Recommendations for improving the visibility of software
I believe that one of the key solutions to the issue is connecting academic organisations more directly to the software they rely on, by making it more visible. In the same way that we can’t really understand the impact of deforestation without seeing the pictures or visiting the devastated land, we need to create a shared context to understand the value of the open source software we use.
I propose a number of recommendations to make this value and impact more visible, and put it at the heart of what universities do:
As universities set up research software engineering (RSE) groups, broker an agreement with RSE group leaders to set aside a set percentage of their time to contribute to open source software that is important to the organisation. For this to work, the way they use that time must be prioritised by the projects they are working on, based on what they are best placed to contribute to, not by their university (who only get to choose which software projects they are contributing to).
Universities should seek to associate their brand with open source software more. Universities contribute significant amounts of effort already to leading open source projects, and yet it is often unrecognised.
Universities should promote working on open source projects as part of Undergraduate and Masters programmes, similar to doing internships, so it is seen as valuable career development for both students and faculty.

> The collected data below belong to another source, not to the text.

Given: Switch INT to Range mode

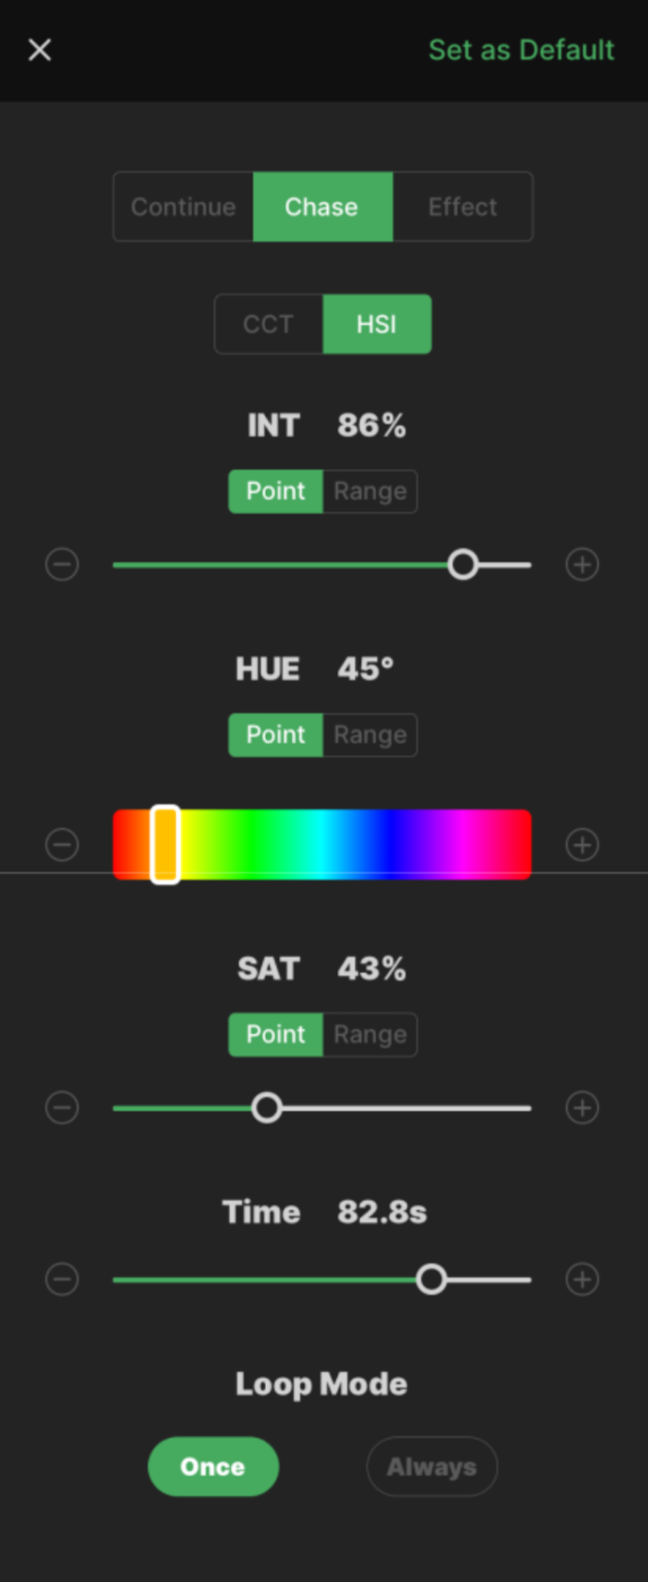Looking at the screenshot, I should coord(370,492).
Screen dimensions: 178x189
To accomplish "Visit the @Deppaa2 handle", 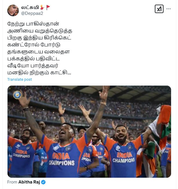I will tap(32, 13).
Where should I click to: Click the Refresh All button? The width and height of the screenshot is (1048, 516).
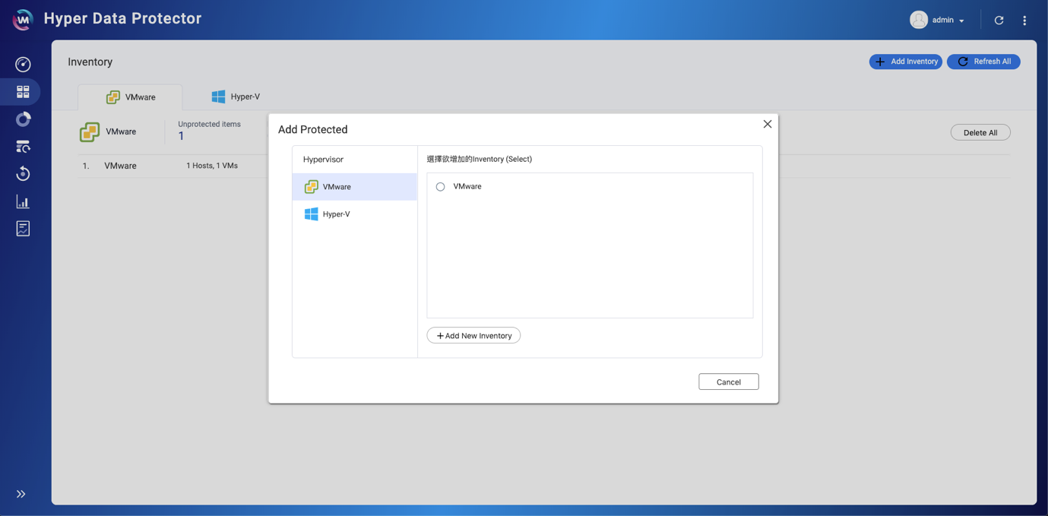pyautogui.click(x=983, y=62)
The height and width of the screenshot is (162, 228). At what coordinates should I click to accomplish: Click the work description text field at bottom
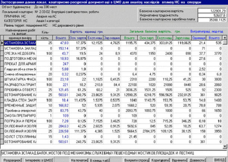[x=112, y=153]
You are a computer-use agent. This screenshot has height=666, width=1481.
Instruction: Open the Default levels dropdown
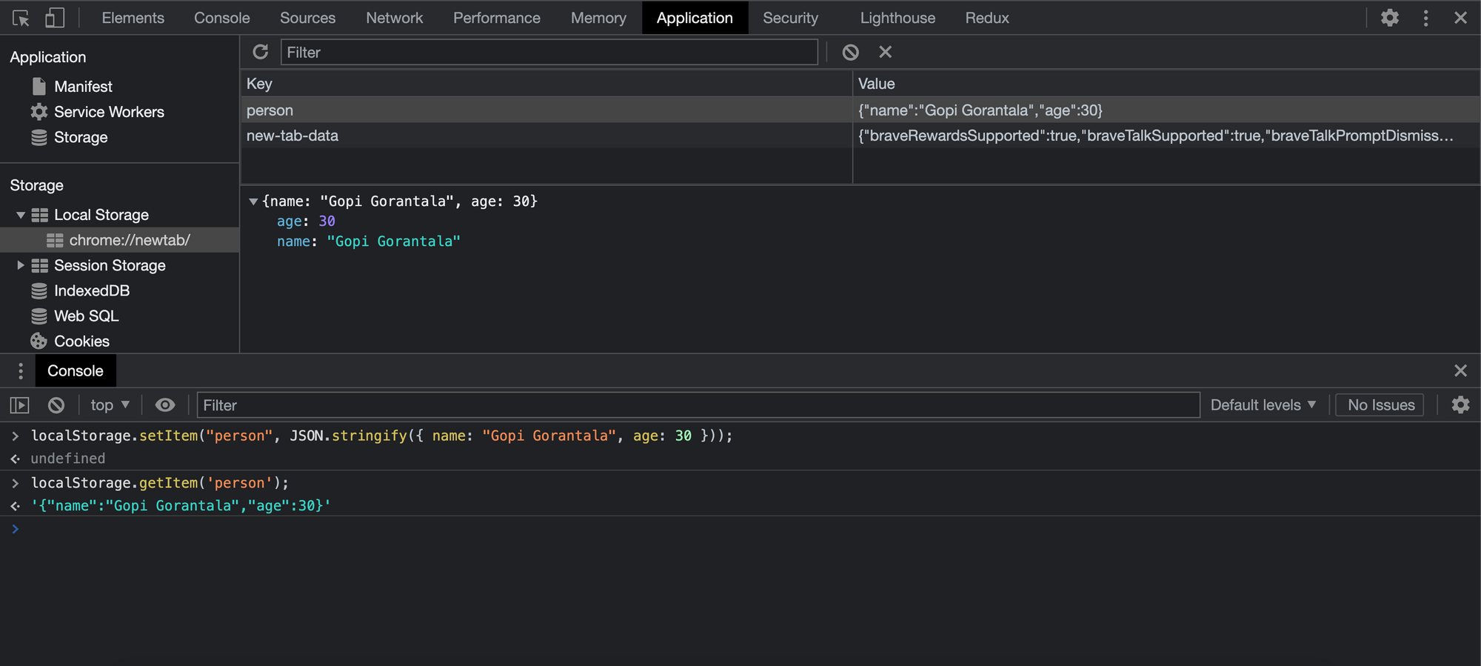point(1263,405)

University libraries should consider subscription style donations to some of the most significant open source research software projects that they rely on, as determined by annual surveys.
The challenge with maintaining research software is that there is more software produced than we need to maintain, but there is more software that needs to be maintained than we are currently doing. By making software more visible, it becomes easier to make the argument that we can’t keep taking from open source software projects without giving back.
The original idea behind this blog post was the result of a conversation with Allison Randal. Additional feedback was given by Daniel S Katz. It was first presented as a white paper at the 2019 Collegeville Workshop on Sustainable Scientific Software (CW3S19) before being revised and extended for this blog post, which is crossposted on the SSI, BSSw, and URSSI sites.